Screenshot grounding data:
==*==

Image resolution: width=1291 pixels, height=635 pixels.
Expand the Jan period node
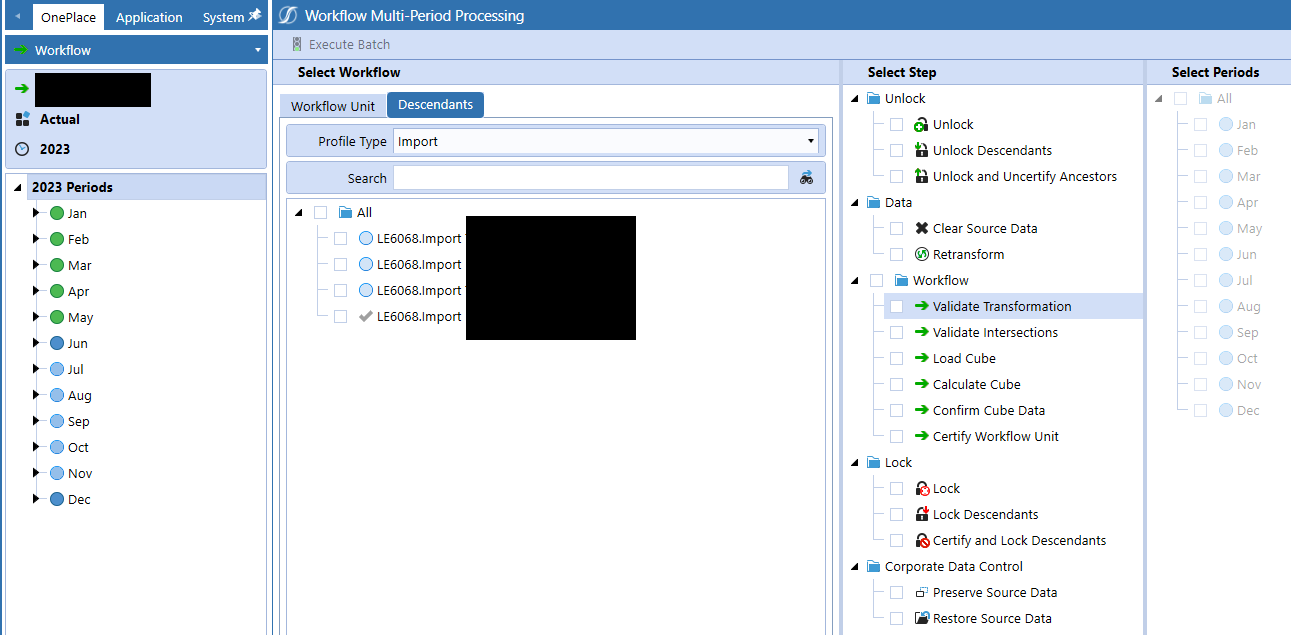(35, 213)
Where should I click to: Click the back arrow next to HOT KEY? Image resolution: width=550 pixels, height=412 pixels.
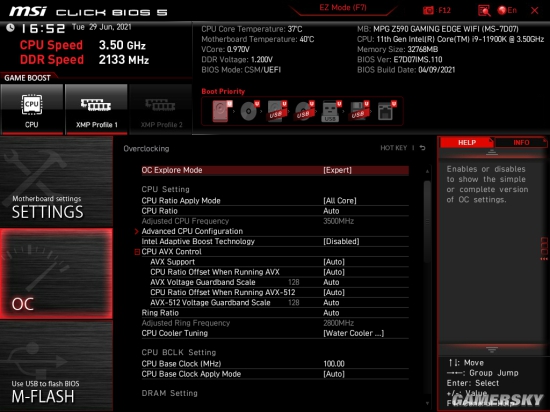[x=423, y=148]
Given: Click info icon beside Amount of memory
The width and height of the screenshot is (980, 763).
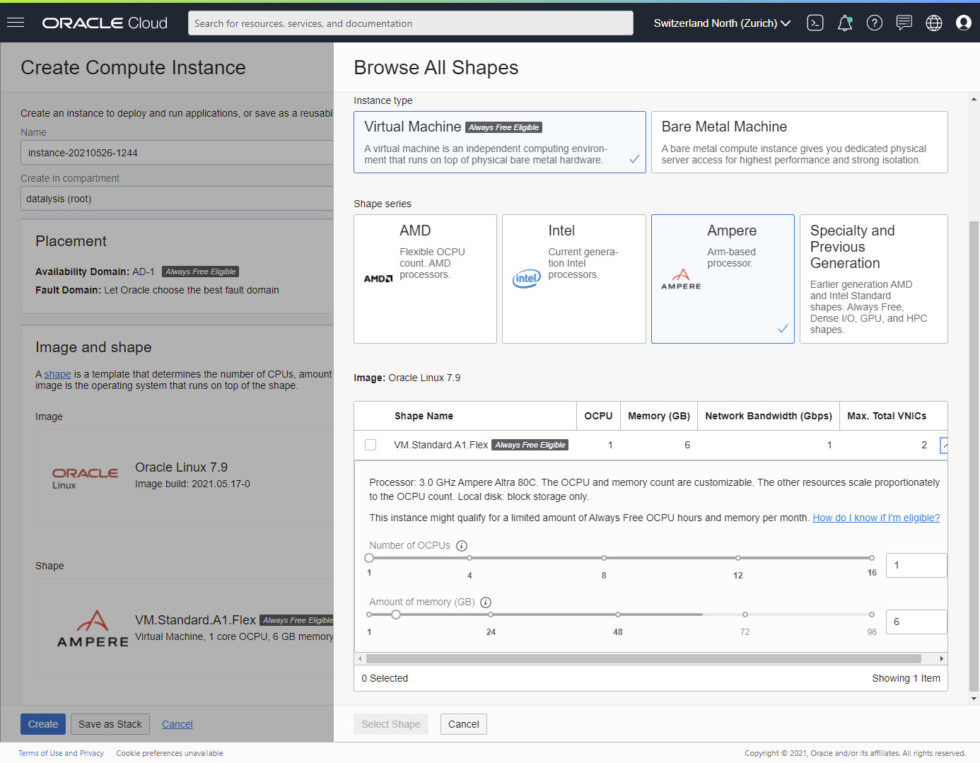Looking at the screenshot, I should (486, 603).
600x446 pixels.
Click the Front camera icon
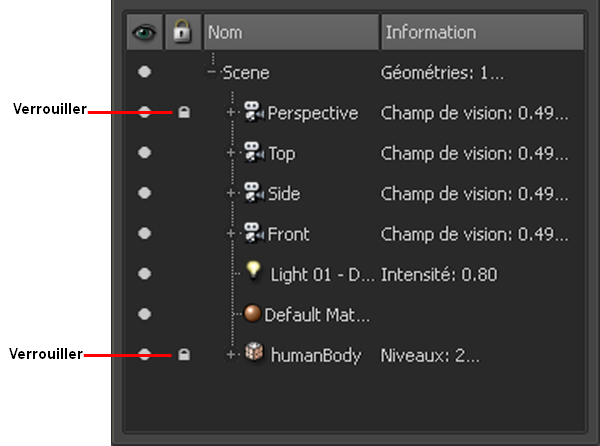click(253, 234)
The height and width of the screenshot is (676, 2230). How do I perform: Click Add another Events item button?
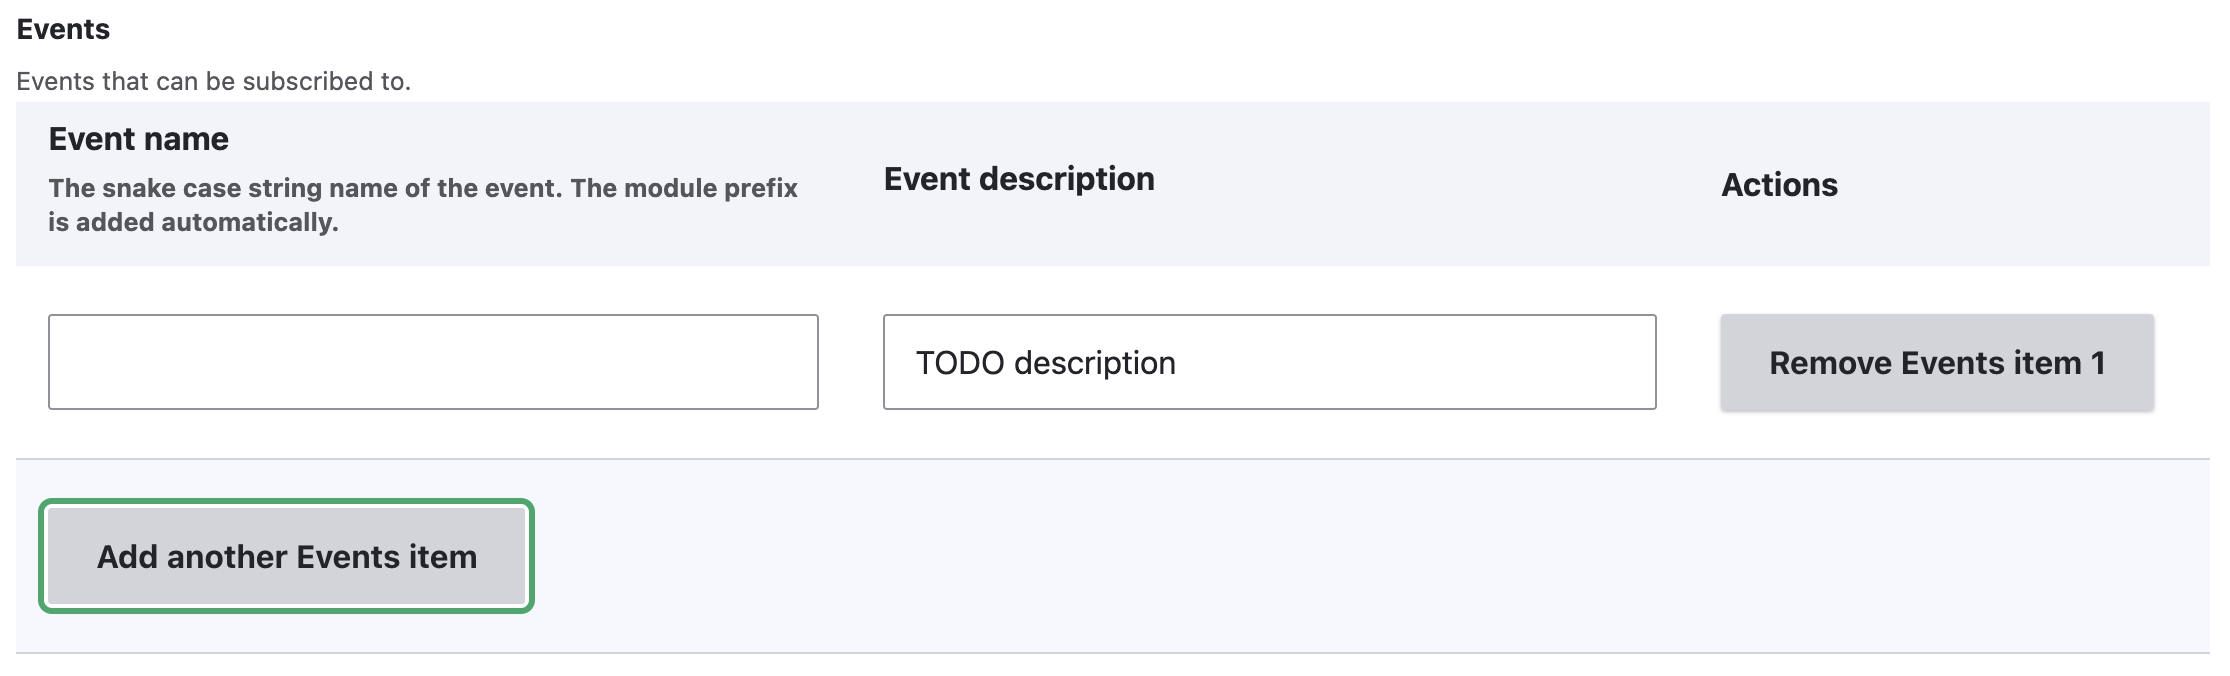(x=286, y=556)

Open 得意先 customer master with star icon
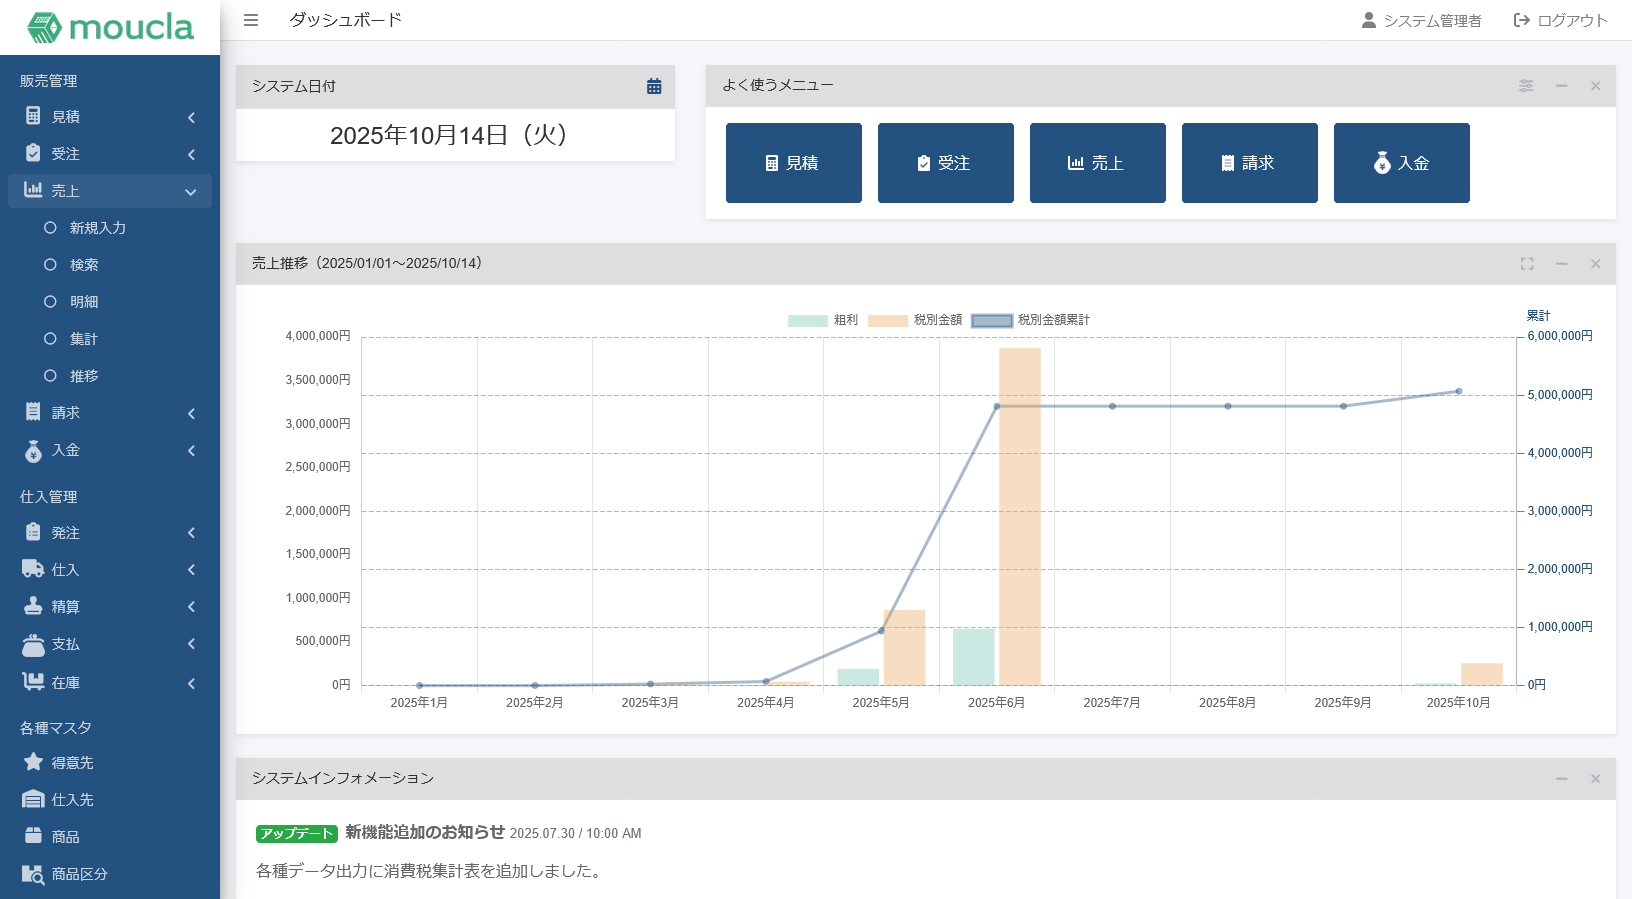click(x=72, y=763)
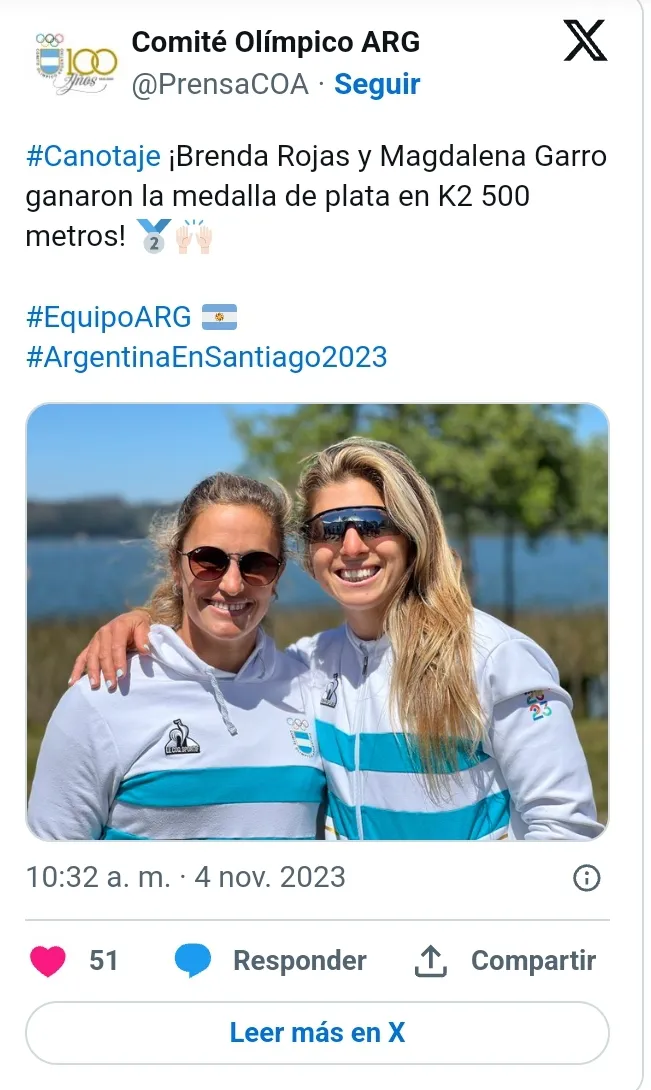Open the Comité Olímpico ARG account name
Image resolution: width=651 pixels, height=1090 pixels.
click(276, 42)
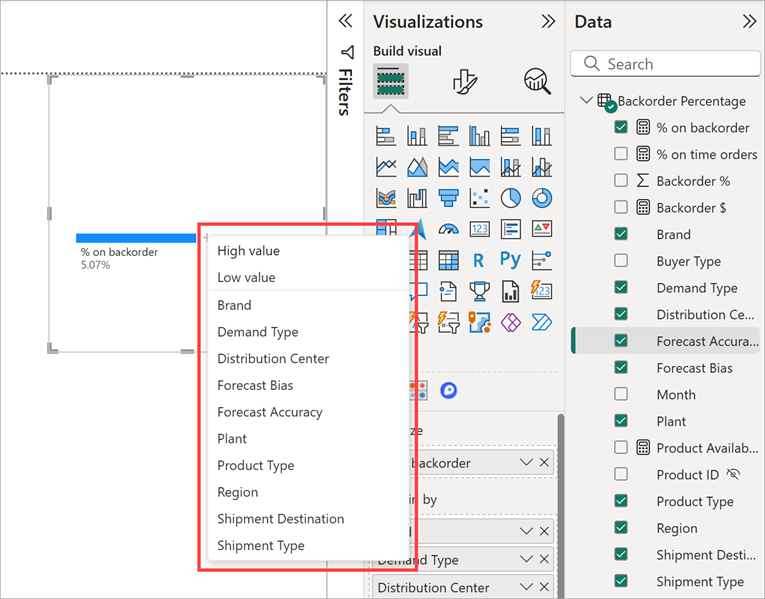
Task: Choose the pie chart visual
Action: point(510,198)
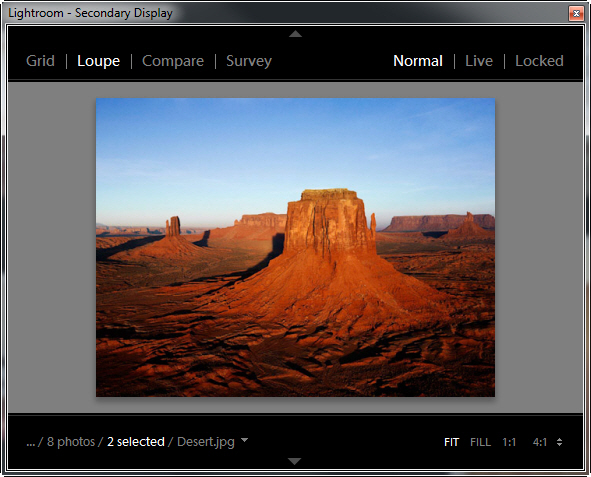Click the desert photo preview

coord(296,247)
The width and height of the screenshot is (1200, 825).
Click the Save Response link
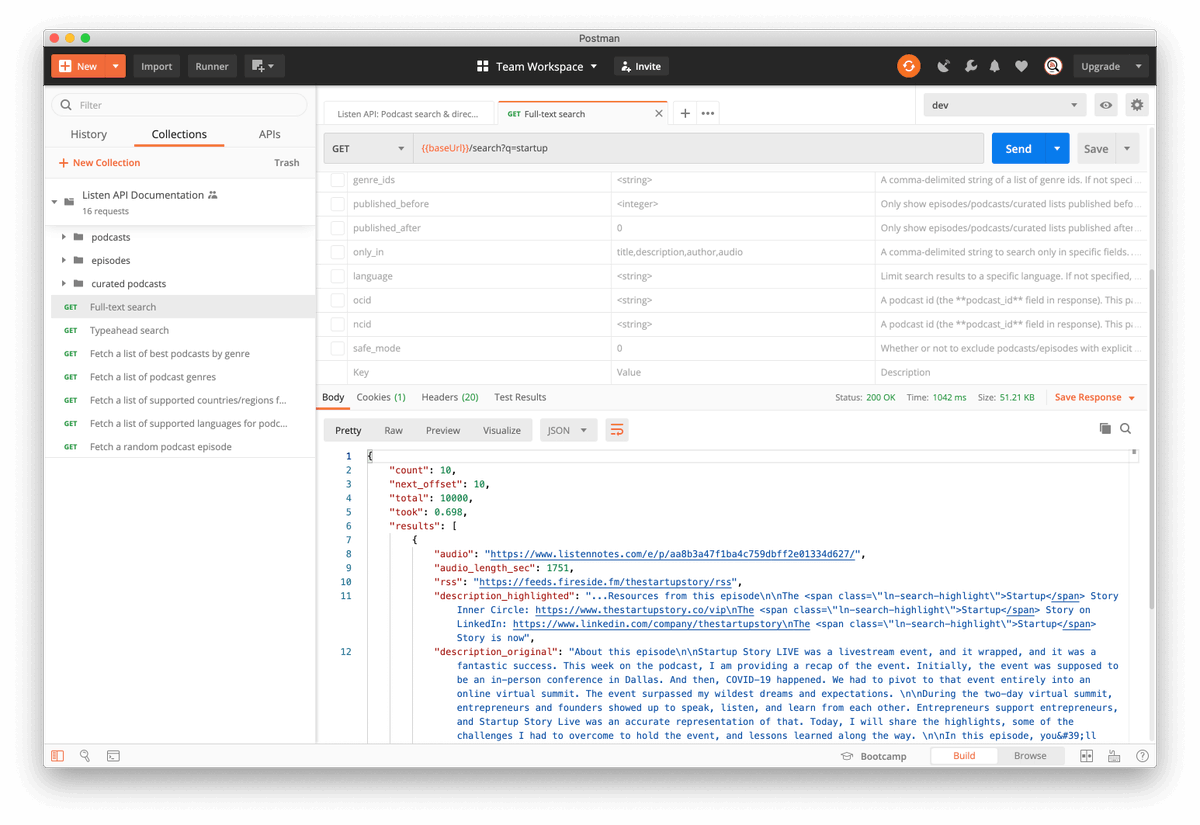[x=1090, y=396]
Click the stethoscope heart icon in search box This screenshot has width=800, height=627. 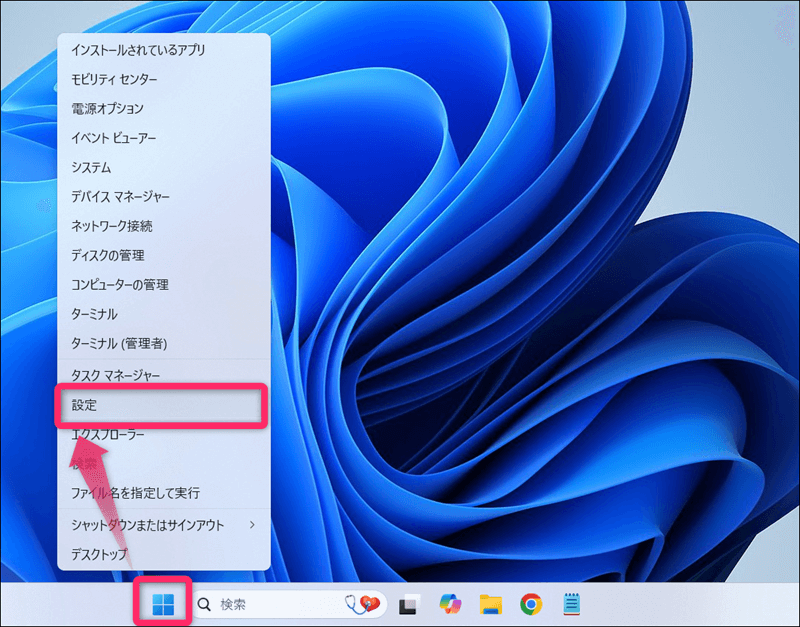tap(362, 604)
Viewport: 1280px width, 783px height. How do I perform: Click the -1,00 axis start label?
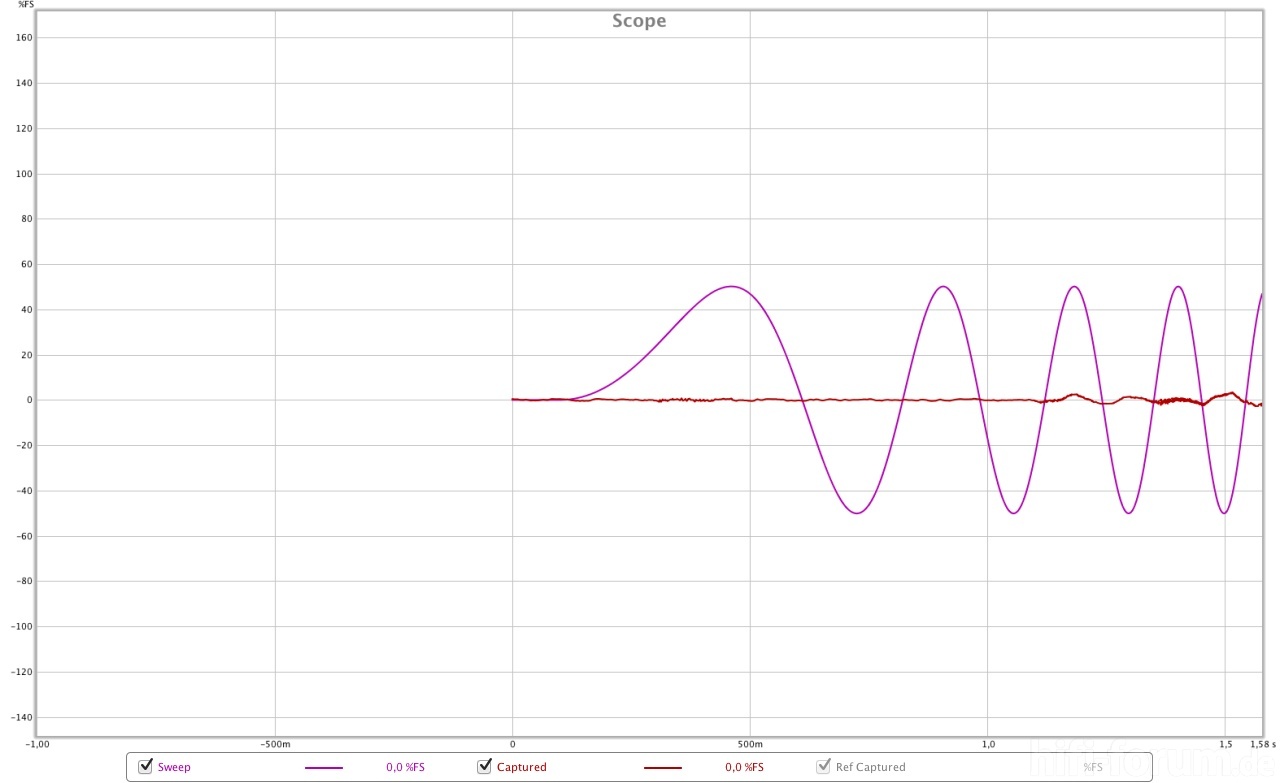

==*==

[About this task]
Return only the lines running from the top of the data to the line that holds "Given: Click info". Include both of those lines, but skip the pictures.

[Result below]
Image resolution: width=1291 pixels, height=635 pixels.
Expand the Jan period node
(35, 213)
Where should I click to: Click the back arrow next to HOT KEY? Image resolution: width=550 pixels, height=412 pixels.
[x=423, y=148]
Given: Click info icon beside Amount of memory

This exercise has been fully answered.